Research Cybersecurity Compliance Analyst

at  Rice University

Special Instructions to Applicants: All interested applicants should attach a cover letter and a resume in the Supporting Documents section of the application. We suggest the documents be in a PDF format to avoid formatting issues.

POSITION SUMMARY

The Research Cybersecurity Compliance Analyst primarily works with the Chief Information Security Officer (CISO) and Deputy CISO to develop and implement processes, procedures, documentation, and reporting that enable university researchers and collaborators to comply with research cybersecurity requirements. This includes assessing research areas, performing gap analysis, and providing guidance and assistance to university researchers and their support providers. This position will be required to work closely with other relevant organizations, including the Center for Research Computing, the Office of Information Technology, and the Office of Research.
Additionally, this position will support the Information Security Office (ISO) in providing other risk-based contract reviews and security assessments to ensure that internal systems and technologies comply with security standards and regulatory requirements.
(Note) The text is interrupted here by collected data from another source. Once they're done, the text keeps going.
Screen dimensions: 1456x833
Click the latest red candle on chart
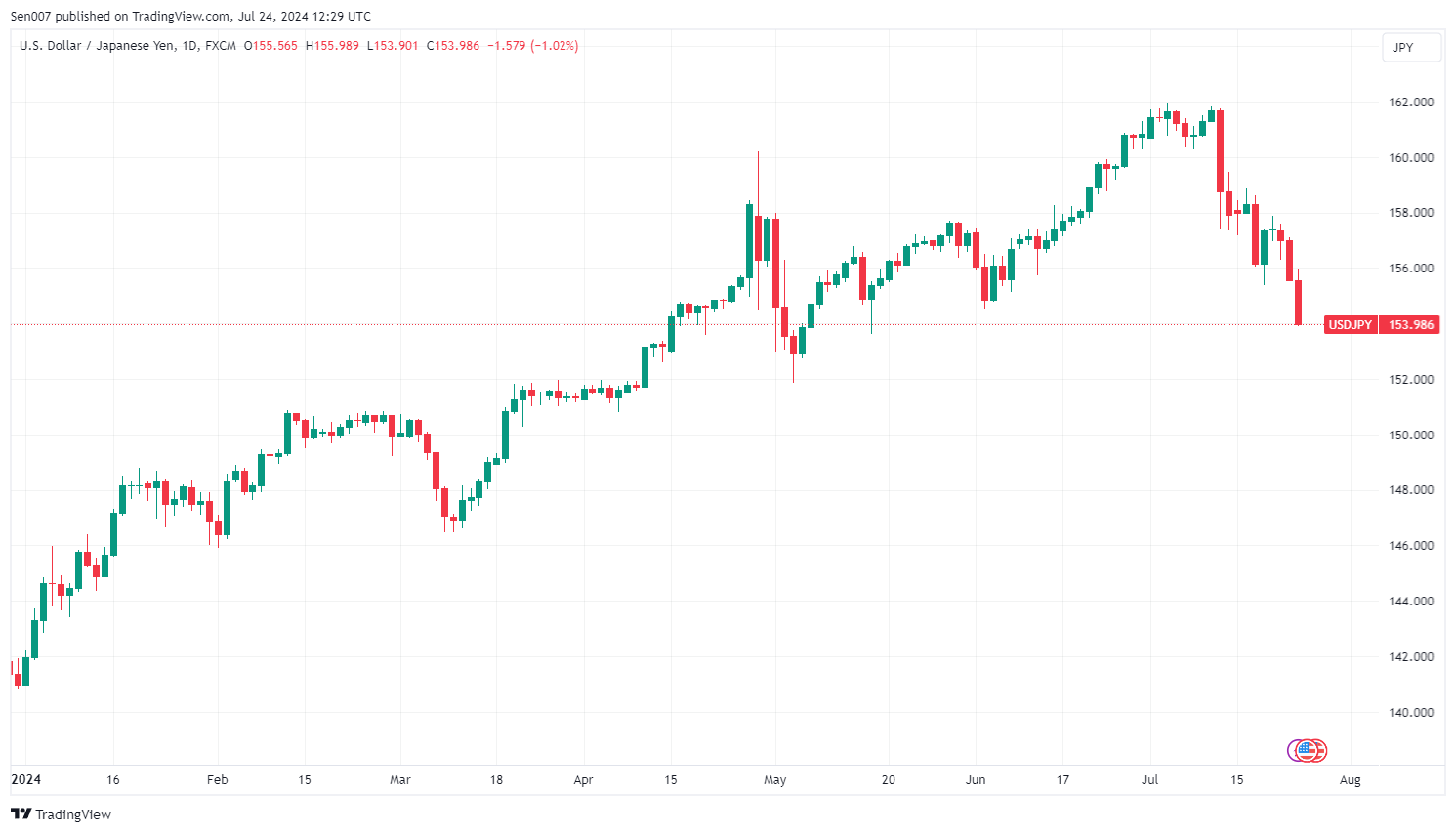point(1298,303)
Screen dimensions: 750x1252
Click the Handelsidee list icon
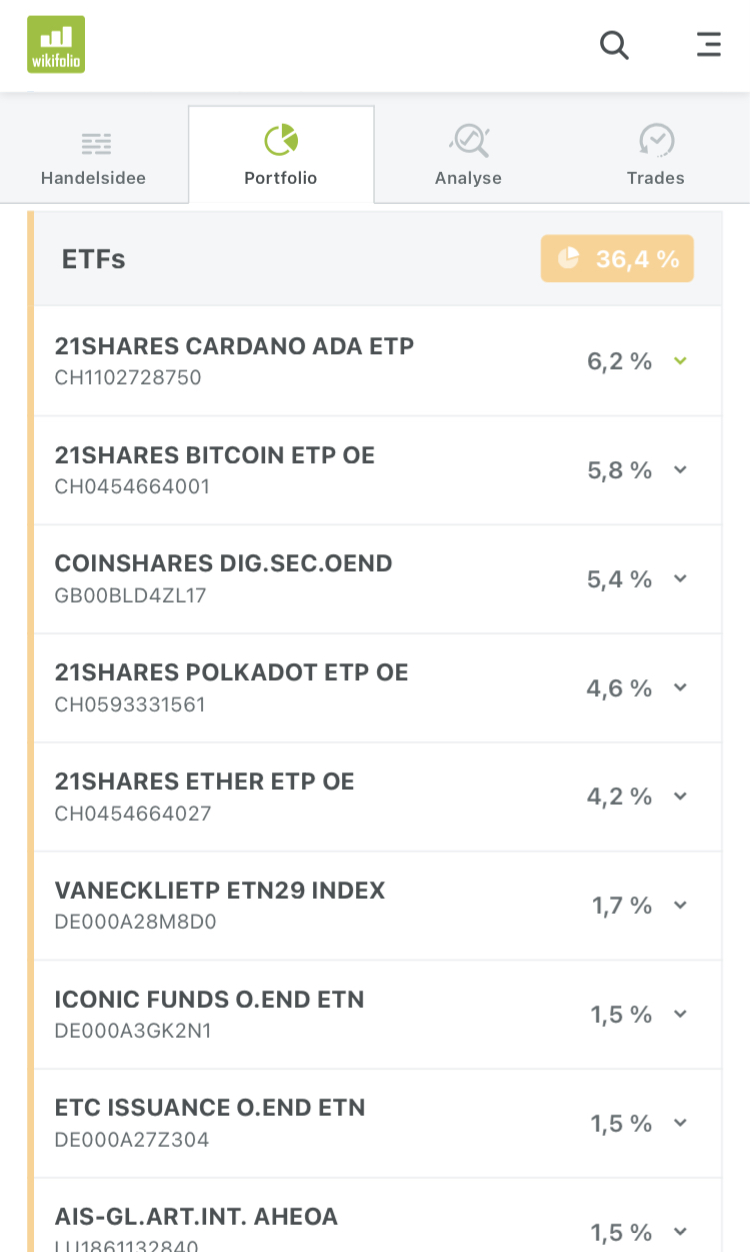96,143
This role develops and implements campus-wide security initiatives, helps researchers, departments, and organizations across campus to ensure compliance with industry and legal regulations, and works with those groups to develop policies, procedures, and technical solutions to achieve compliance. The role will work with groups, including the Office of the General Counsel, to evaluate risk with contracts for new and existing services.
The ideal candidate has excellent time management and organization skills, is proactive and service-oriented.
This position is offered as a hybrid role, combining both in-office and remote work to provide flexibility and support collaboration. (minimum of 3 days in the office per week) Per Rice policy 440 , work arrangements may be subject to change.
This is a full-time, benefits-eligible position, and the salary is contingent on experience and qualifications. *Exempt (salaried) positions under FLSA are not eligible for overtime.

MINIMUM REQUIREMENTS

• Bachelor’s Degree
• In lieu of the education requirement, additional related experience, above and beyond what is required, on an equivalent year-for-year basis may be substituted
• 3 or more years of experience in cybersecurity compliance, risk assessment, and policy development within a research or academic environment
• in lieu of the experience requirement, additional related education, above and beyond what is required, on an equivalent year-for-year basis may be substituted
• Skills
• Knowledge of current and emerging research cybersecurity regulations is required, including NIST SP 800-53, NIST SP 800-171, and Cybersecurity Maturity Model Certification (CMMC).
• Knowledge of information security industry best practices is required
• Knowledge of industry and legal regulations is required, including PCI‐DSS, GLBA, HIPAA, FERPA, and other federal and state laws
• Must be able to work with people with varying degrees of technical and legal knowledge and understanding
• Must have a strong technical background in operating systems, networking, and security assessment tools
• Must have strong written communication skills

• Works with Information Security and the Center for Research Computing leadership to develop and implement strategies that support and enable university research that includes cybersecurity requirements.
• Establishes intentional relationships with IT-based stakeholders, including the Center for Research Computing and the Office of Information Technology.
• Establishes and maintains intentional relationships with the Office of Research and researchers working on regulated projects.
• Provides IT risk assessments for IT‐related systems both internal and external to the OIT division, especially those involving research with cybersecurity requirements.
• Provides detailed guidance and recommendations on findings during assessments.
• Works with system owners to ensure proper documentation is maintained for regulated environments, including the development and maintenance of accurate System Security Plans (SSP), Technology Control Plans (TCP), and any required Plans of Action and Milestones (POAM).
• Provides reports to the CISO and others as directed.
• Monitor and evaluate the effectiveness of security compliance initiatives through OKRs and KPIs.
• Reviews IT‐related contracts for new and existing services.
• Provides a periodic risk reassessment of existing cloud services and as terms or operations change.
• Develops and participates in relevant industry and higher‐ed groups to keep current on changes in regulations and best practices and contributes to these groups when possible and as appropriate.
• Performs all other duties as assigned.